▸ **Sağlanan Metin**:
________

Kavramlar Ansiklopedisi | Kategoriler | Konular

Ruh-Beden İlişkisi

Ruh

Ruh-Beden
İlişkisi:

Ruh, emir âleminden olup, beden
ülkesini idare etmesi için kendisine müstakil bir varlık verilen bir kanundur.
Beden olmayınca da varlığını devam ettirebilen lâtif bir cisimdir. Rûhun kendi
mâhiyetini bilmede de aczi vardır ki, bu âcizlik, nice hakikatlere pencereler
açıyor. Ruhla beden arasındaki ilgi, gerçekten, çok mükemmel. Beden hizmetçi,
ruh ise efendi. Hizmetçi efendiye tâbi. Gözden akan yaş, üzüntüden haber
veriyor. Üzülen ne göz, ne de onun takılı olduğu beden makinesi. Zira bedenin
kederle bir ilgisi yok. Ruhtaki üzüntü, gözden yaş olarak dökülmekte.

Ters yönden giden bir arkadaşımıza,
?Dur! Geri dön!? diye sesleniriz. Bu seslenişte muhâtabımız, ne onun kulak zarı,
ne de ayaklarıdır. Kulak sadece bir âhizedir, ayaklar ise doğru veya yanlış
yoldan anlamazlar. Bedenin ruh namına hareket etmesi, gayb âleminin şu şehâdet
âlemine hâkimiyetini temsil ediyor. Ayaklar diledikleri yöne gitmedikleri gibi,
şu dünya da kendi keyfince dönmüyor. Göz, kendi arzusuyla bakmadığı gibi, güneş
de ışığını kendi irâdesiyle vermiyor. Beden şu âlemdeki birçok olayın etkisinde
kalır. Ama ruhun bedene tesiri bunların hepsinin üstündedir. Aşırı soğuk da
sinir sistemi üzerinde olumsuz etki yapar; ama bu tesir, hiçbir zaman bir
ihânetin, bir zulmün, bir vefâsızlığın tesiriyle kıyaslanamaz. Bazı gıdalar da
tansiyonu yükseltici etkiye sahip; fakat bu yükseltme, üzüntünün, heyecanın
etkileri yanında küçük kalır.

Ruh ile beden arasındaki ilgi, bir
bakıma, sesle anlam arasındaki ilgiye benzer. Ses, mananın bedeni, mana ise
sesin ruhudur. Bu ruh o bedenin ne sağındadır, ne solunda; ne içindedir, ne
dışında. Mana, hayatiyetini devam ettirmek için sese muhtaç değildir. O,
hâfızada sessizce durur, dimağda gürültüsüz meydana gelir, kalpte kelimesi
bulunur. Ancak, görünmek ve bilinmek istedimi, işte o zaman, sese görev düşer.
Ses, muhâtabın kulağına varınca ömrünü tamamlar. Mana ise ondan sonra da
varlığını sürdürür. Mana, sesten önce de vardı, sesle birlikte göründü, sesten
sonra da varlığını devam ettirmede.

________

▸ **Verilen Satırlar**:
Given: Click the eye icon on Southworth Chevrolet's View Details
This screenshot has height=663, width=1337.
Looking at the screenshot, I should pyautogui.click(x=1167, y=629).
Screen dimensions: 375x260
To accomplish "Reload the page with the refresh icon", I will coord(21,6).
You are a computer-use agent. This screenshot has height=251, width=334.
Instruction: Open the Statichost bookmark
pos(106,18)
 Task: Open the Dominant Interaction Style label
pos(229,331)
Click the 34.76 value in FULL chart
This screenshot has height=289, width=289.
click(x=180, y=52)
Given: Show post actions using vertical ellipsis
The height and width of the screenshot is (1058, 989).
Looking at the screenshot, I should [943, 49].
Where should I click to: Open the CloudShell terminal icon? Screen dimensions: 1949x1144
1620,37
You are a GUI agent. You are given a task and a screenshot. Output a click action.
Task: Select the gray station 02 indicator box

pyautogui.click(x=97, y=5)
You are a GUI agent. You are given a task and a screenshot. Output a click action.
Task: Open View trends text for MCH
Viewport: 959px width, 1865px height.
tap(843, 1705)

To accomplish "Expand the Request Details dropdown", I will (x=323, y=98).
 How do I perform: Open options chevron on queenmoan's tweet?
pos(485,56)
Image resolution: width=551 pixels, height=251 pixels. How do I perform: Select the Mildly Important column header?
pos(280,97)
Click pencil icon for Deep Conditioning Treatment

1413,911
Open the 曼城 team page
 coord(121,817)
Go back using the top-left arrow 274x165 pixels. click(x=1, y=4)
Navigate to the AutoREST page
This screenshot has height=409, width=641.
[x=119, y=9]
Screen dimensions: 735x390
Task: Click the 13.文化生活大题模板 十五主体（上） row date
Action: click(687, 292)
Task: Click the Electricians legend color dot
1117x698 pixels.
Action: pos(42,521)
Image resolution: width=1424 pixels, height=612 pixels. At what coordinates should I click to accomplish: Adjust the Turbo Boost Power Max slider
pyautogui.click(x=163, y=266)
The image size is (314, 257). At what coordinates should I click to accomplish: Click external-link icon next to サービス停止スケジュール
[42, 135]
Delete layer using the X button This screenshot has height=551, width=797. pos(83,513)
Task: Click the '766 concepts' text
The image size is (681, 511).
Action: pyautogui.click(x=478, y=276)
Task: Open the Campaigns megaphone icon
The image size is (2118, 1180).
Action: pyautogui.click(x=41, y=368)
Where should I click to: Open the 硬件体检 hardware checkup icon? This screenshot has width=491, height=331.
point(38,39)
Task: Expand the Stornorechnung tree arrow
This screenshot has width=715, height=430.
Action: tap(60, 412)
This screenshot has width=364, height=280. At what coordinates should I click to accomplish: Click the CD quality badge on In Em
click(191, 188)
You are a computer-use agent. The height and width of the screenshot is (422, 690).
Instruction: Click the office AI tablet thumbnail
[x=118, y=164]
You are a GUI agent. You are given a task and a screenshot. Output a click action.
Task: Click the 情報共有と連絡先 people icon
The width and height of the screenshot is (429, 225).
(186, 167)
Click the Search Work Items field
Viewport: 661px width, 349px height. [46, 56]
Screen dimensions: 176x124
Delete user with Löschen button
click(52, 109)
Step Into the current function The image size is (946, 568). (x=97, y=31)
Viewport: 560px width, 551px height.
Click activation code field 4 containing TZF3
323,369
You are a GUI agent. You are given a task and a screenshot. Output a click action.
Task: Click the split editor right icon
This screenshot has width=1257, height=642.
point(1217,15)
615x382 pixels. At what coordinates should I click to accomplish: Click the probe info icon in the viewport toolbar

________

▸ **Görevler**:
1 > Ruh-beden ilişkisi metninde "Beden olmayınca da" ile başlayıp "yaş olarak dökülmekte." ile biten kısmı, "beden makinesi" yerine "beden aygıtı" koyarak yeniden yazın.
2 > Ruh-beden ilişkisi metnine göre aşağıdaki soruları yanıtlayın:
(a) Kulak neye benzetilir?
(b) Ses, muhatabın kulağına varınca ne olur?
(c) Bazı gıdaların tansiyonu yükseltmesi hangi etkilerin yanında küçük kalır?

▸ **Nihai Sonuçlar**:
1 >
Beden olmayınca da varlığını devam ettirebilen lâtif bir cisimdir. Rûhun kendi
mâhiyetini bilmede de aczi vardır ki, bu âcizlik, nice hakikatlere pencereler
açıyor. Ruhla beden arasındaki ilgi, gerçekten, çok mükemmel. Beden hizmetçi,
ruh ise efendi. Hizmetçi efendiye tâbi. Gözden akan yaş, üzüntüden haber
veriyor. Üzülen ne göz, ne de onun takılı olduğu beden aygıtı. Zira bedenin
kederle bir ilgisi yok. Ruhtaki üzüntü, gözden yaş olarak dökülmekte.

2 >
(a) Kulak sadece bir âhizedir.
(b) Ses ömrünü tamamlar.
(c) Üzüntünün ve heyecanın etkilerinin yanında küçük kalır.